First off, all edits of this nature should be done on **your own copy of the pipeline code**. Ideally, this would be a github repository with the fork of the original pipeline (version control!). If this seems daunting, you can simply clone the repository to your directory on HPC, make necessary modifications, and run the pipeline from this new location rather than from server-wide source directory.

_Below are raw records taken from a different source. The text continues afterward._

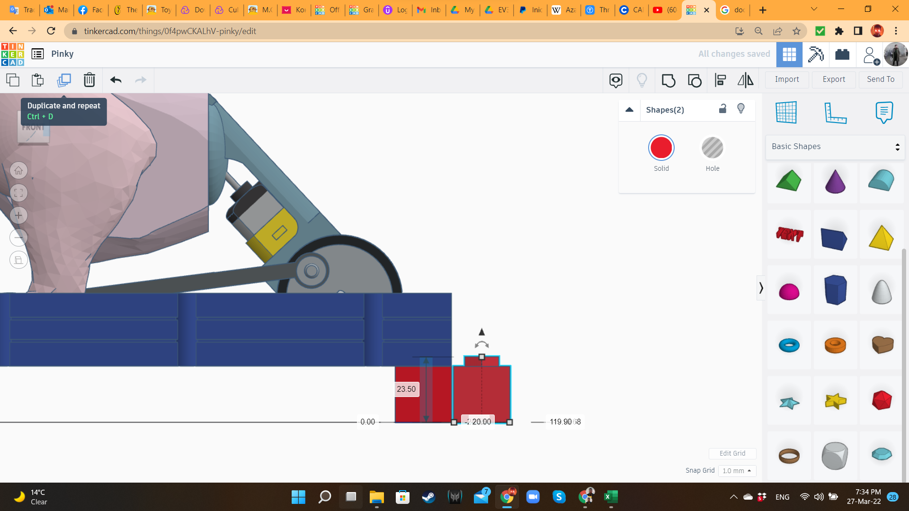The width and height of the screenshot is (909, 511).
Task: Click the Group shapes icon
Action: click(x=668, y=80)
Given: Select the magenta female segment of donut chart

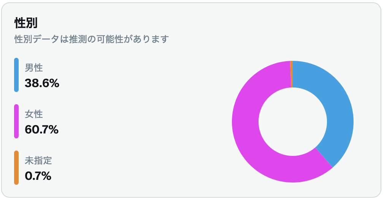Looking at the screenshot, I should click(252, 137).
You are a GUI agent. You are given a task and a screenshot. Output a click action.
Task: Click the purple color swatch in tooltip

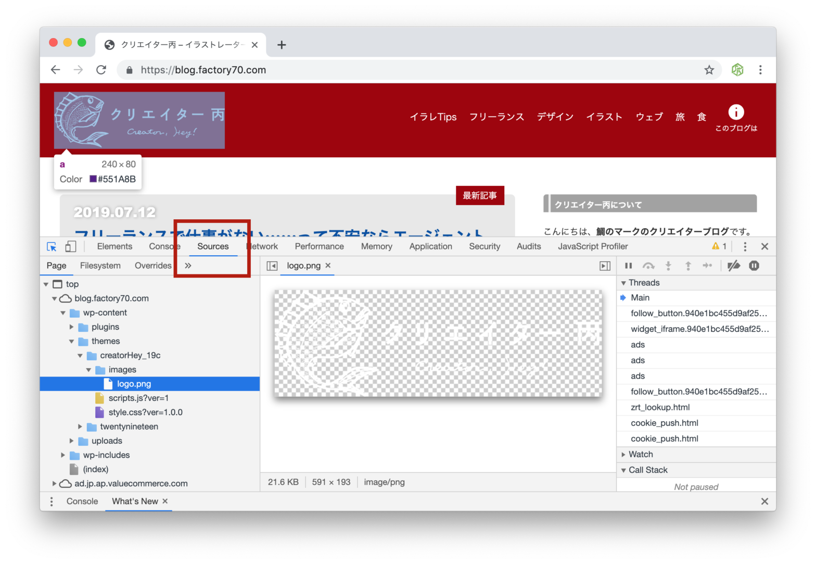(93, 179)
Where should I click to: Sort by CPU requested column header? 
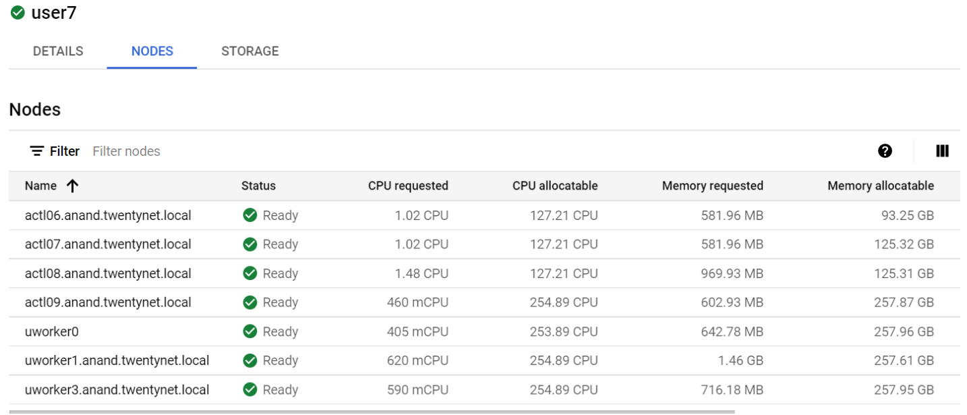tap(407, 186)
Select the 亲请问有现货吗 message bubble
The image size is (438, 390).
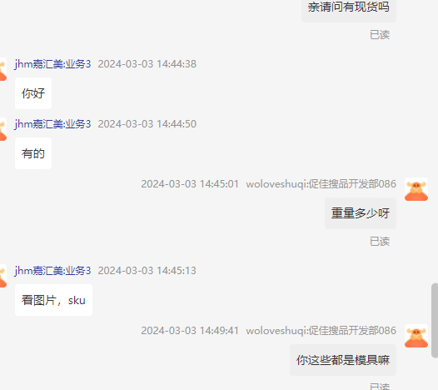pos(349,8)
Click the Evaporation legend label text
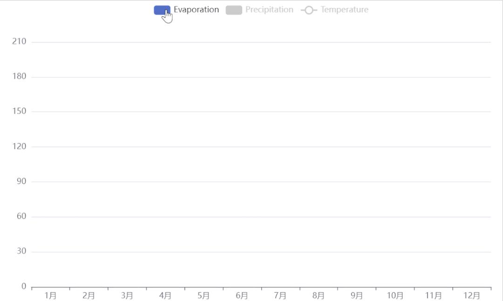The width and height of the screenshot is (503, 301). 196,9
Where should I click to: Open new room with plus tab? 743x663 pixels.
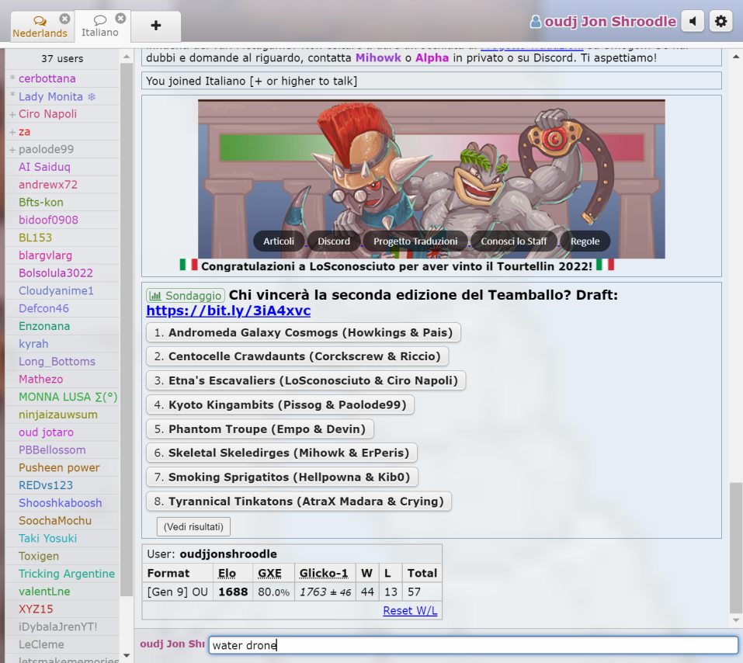click(x=155, y=26)
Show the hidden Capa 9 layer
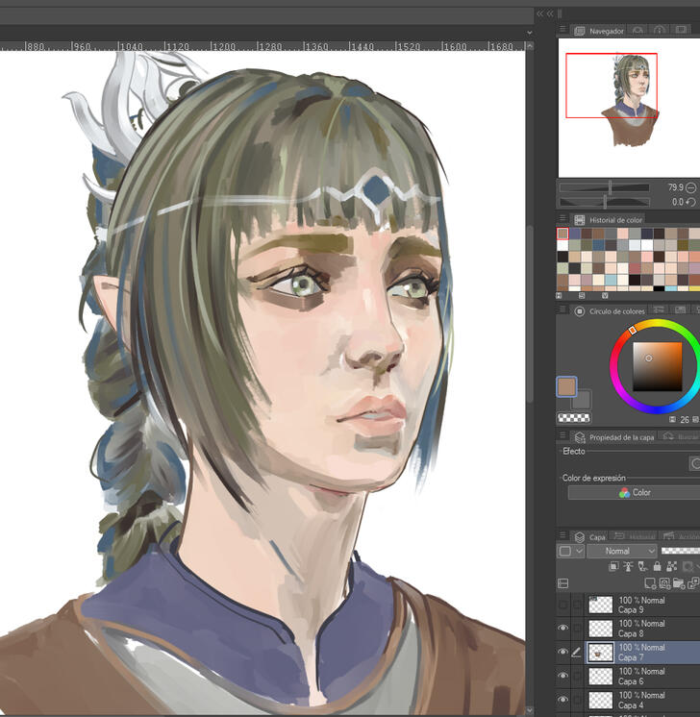 563,605
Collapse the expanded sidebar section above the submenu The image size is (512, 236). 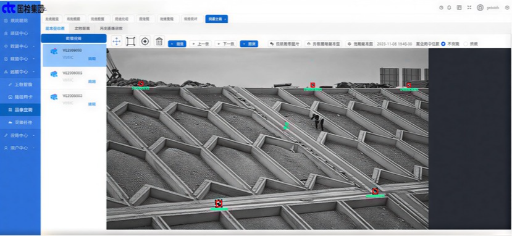coord(20,72)
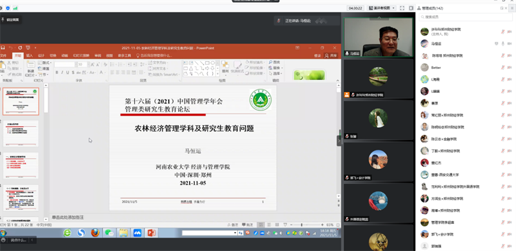
Task: Unmute 陈培培 郑州财经学院 microphone
Action: coord(503,55)
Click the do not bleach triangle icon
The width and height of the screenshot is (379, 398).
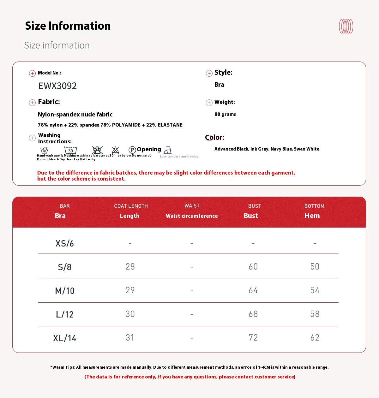(116, 150)
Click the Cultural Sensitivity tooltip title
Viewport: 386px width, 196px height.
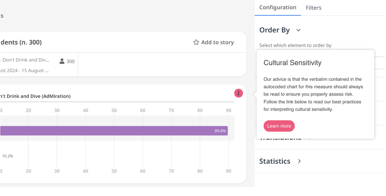tap(292, 63)
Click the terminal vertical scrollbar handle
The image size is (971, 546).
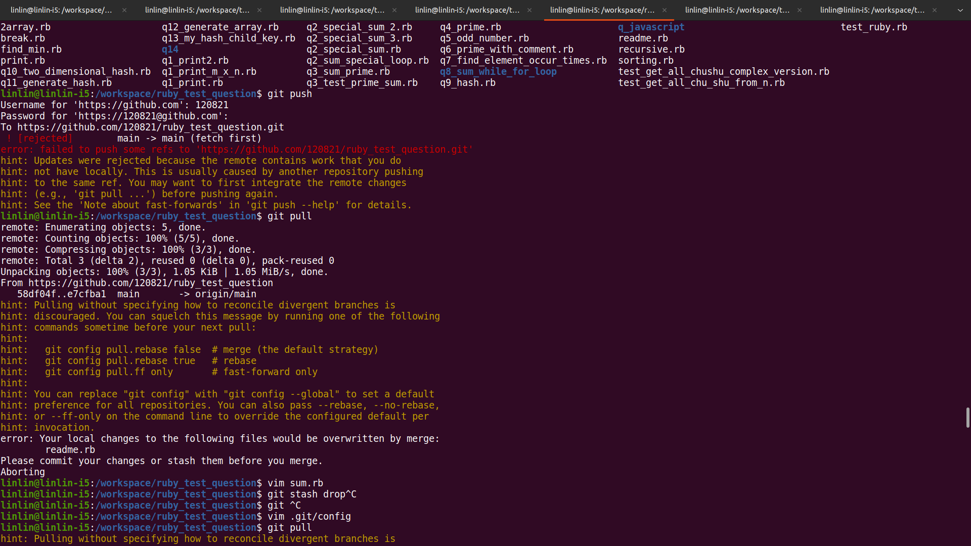967,418
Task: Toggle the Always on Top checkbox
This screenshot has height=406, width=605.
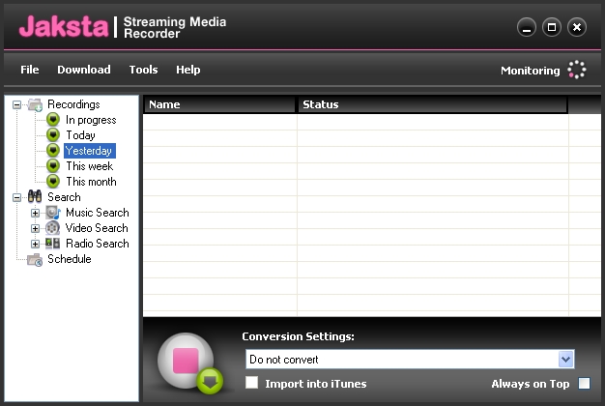Action: (584, 383)
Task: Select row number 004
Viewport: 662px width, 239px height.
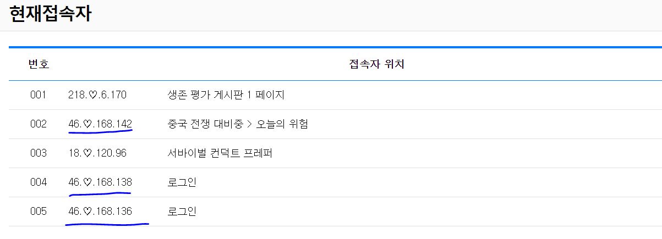Action: point(39,182)
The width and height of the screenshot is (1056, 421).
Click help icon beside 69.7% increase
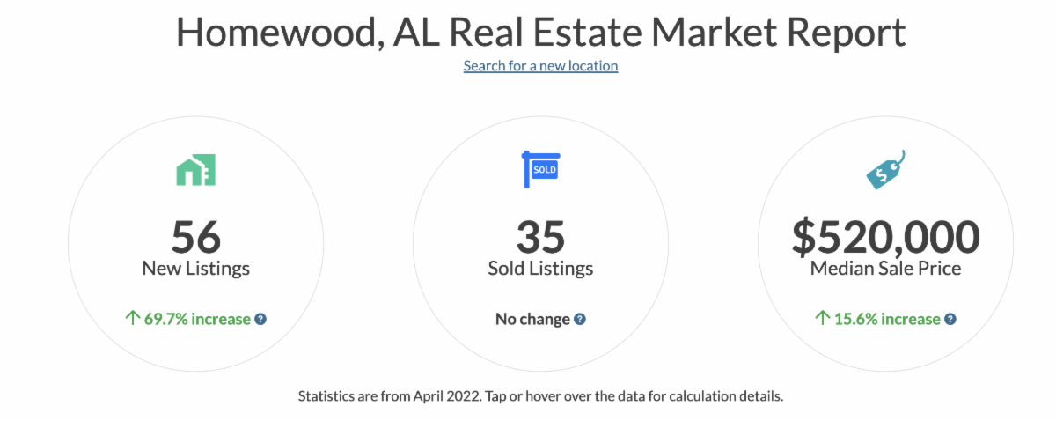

For example, if we want to change read mapping parameters in the atacseq pipeline (https://github.com/nf-core/atacseq/), the file we need to edit is its ``conf/modules.config`` (https://github.com/nf-core/atacseq/blob/master/conf/modules.config).
First, we obtain our local copy of this pipeline::
git clone https://github.com/nf-core/atacseq.git
We then locate the file to be edited, open it in text editor (e.g. ``nano``, ``vi``) and introduce our edits.
Let's say we want to change read alignment command for ``bowtie2``: we want to add option ``--dovetail`` to the existing command. Details on `dovetail `_ can be found in bowtie2 manual.
We search for arguments defined for process ``BOWTIE2_ALIGN`` (line 258), and we add ``--dovetail`` to existing ``ext.args``.
After this, the pipeline can be run like this::
nextflow run /path/to/new-atacseq/main.nf -profile uppmax --project naiss2024-22-842 --genome GRCh38 --input samplesheet.csv --aligner bowtie2
Naturally, it is advisable to first **test the performance and verify that the output is what we intended**, on a small test data.